*Problem description*:
Copy the text of each entry below word for word, and leave out the pictures.

*Records to process*:

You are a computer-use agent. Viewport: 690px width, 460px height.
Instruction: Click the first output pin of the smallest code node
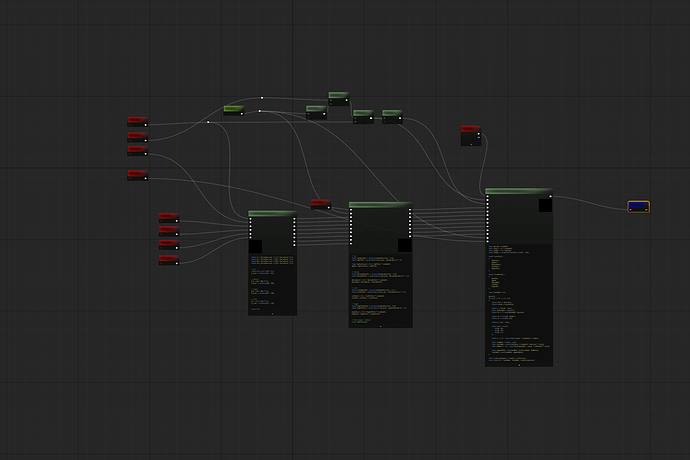[294, 219]
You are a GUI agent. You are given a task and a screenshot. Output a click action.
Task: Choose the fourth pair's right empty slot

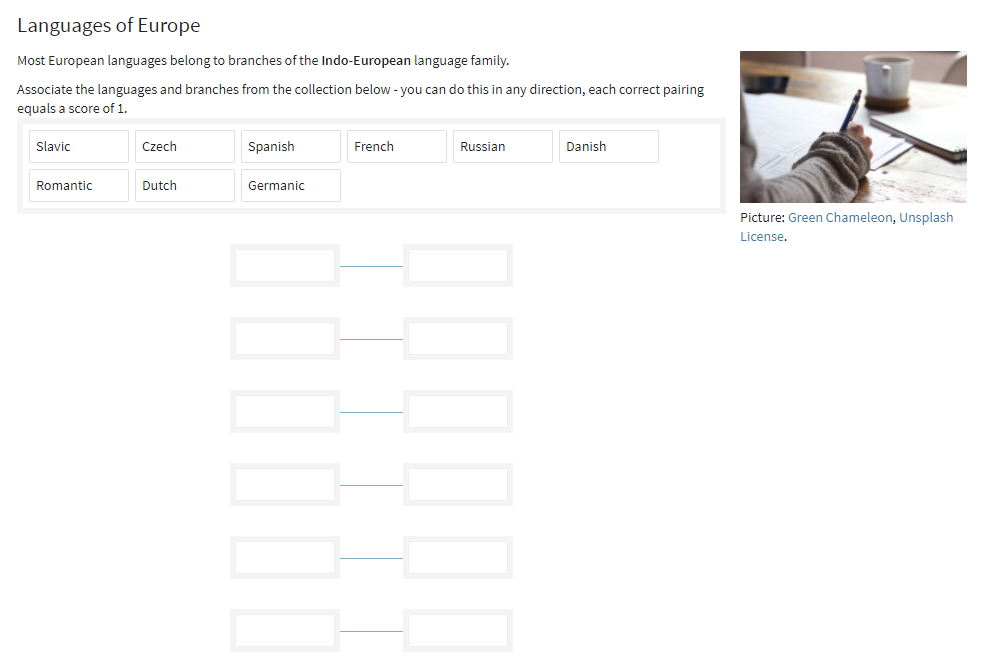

*Output of the exercise*:
You are a computer-use agent. Viewport: 690px width, 460px height.
Instruction: Click the first output pin of the smallest code node
[294, 219]
You are a GUI agent. You are given a task and a screenshot. Output a click action.
Task: Choose the fourth pair's right empty slot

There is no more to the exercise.